There are several different ways you could structure this transaction, but the simplest one may not turn out to be best for everyone involved. Your tax bracket and those of your fiancée and his mother, as well as her total wealth and the salon's value, are details that will influence your strategy as you jointly make the decision based on guidance from your accountant, attorney, or both. The method you choose will determine what fees and other costs will be associated with this transaction. Having a professional shepherd the process should insure that all parties comply with filing and regulatory requirements, so that no penalties are incurred.

In terms of keeping the documentation simple, the easiest thing would be for you and your fiancée to enter into a purchase and sale agreement for either the S-corporation stock or its assets, says Julia Caputo Stift, an attorney at the Los Angeles law firm of Nossaman, Guthner, Knox & Elliott. Other possibilities include having the current owner transfer the business to her son as a gift, or convert it from an S-corp to a limited partnership or limited liability company before or during the transfer.

CONSIDER YOUR GOALS. All three of you will need to think about your goals for this transaction, Stift says, so that a professional can help most effectively with the business agreement between you, your fiancée, and your future mother-in-law. You will all want to minimize your current and future state and federal income tax consequences, of course.

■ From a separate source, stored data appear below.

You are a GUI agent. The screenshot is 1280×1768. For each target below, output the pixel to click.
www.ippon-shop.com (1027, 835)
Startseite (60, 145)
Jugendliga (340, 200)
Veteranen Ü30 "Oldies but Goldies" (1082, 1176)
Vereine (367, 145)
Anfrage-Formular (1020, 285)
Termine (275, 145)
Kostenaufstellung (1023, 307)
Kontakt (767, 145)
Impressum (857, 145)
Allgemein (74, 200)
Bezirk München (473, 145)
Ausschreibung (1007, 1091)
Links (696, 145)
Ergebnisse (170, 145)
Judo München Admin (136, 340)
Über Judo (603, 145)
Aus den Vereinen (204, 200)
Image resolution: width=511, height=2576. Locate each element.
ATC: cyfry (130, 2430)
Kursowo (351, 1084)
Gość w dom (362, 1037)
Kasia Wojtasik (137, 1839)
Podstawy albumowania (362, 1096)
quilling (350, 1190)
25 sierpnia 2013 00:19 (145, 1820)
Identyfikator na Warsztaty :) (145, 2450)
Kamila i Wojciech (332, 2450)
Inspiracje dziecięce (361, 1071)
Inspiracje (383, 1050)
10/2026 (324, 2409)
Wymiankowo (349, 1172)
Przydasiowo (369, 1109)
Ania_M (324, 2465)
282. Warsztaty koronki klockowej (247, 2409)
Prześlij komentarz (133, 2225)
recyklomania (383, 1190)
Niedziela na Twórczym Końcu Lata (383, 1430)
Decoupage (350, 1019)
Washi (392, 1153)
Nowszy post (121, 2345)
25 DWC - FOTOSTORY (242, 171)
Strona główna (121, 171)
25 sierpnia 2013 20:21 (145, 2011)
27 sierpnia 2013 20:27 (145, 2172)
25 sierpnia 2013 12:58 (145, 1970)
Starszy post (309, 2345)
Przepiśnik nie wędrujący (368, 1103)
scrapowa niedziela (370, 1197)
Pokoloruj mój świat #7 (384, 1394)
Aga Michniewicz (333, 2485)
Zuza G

But you and your fiancée will also want to protect yourselves from liability and permit the smooth operation of your new business. Some additional issues you'll need to consider include how much—if anything—you and your fiancée will be paying your mother-in-law, for how long, and the current assets and liabilities of the salon.

"Whether you are paying for the business upfront, taking out a loan from a lender, or paying your mother-in-law for the business over a period of years will impact the documentation requirements and tax consequences," Stift notes. "Whether liabilities of the business can be transferred and to what extent their transfer will constitute payment for the hair salon must also be evaluated. The transferability of assets, such as leases or real property held by the business, also can impact the most desirable transaction structure."

ASK AN ATTORNEY. You should know that the most advantageous transaction structure for you and your fiancée may not be the same as the most advantageous transaction structure for your future mother-in-law, so some compromise may become inevitable. This is another issue you'll need to go over with your attorney, who may determine that based upon your relationships you're all capable of giving informed, written consent for him or her to represent all of you in documenting your goals. Some attorneys, however, might feel that they cannot ethically represent all three of you if you have different goals for this transaction.

Brian Liu, co-founder and CEO for LegalZoom.com, an online legal document service, says that you should not have difficulty finding an attorney who can handle this job. Ask other entrepreneurs for referrals to local business attorneys or check out online sites such as www.casepost.com or www.handelonthelaw.com.

"It doesn't need to be too expensive," Liu says. "A stock sale can be a fairly simple transaction between interested parties and the underlying paperwork does not have to be laborious or complex." Good luck!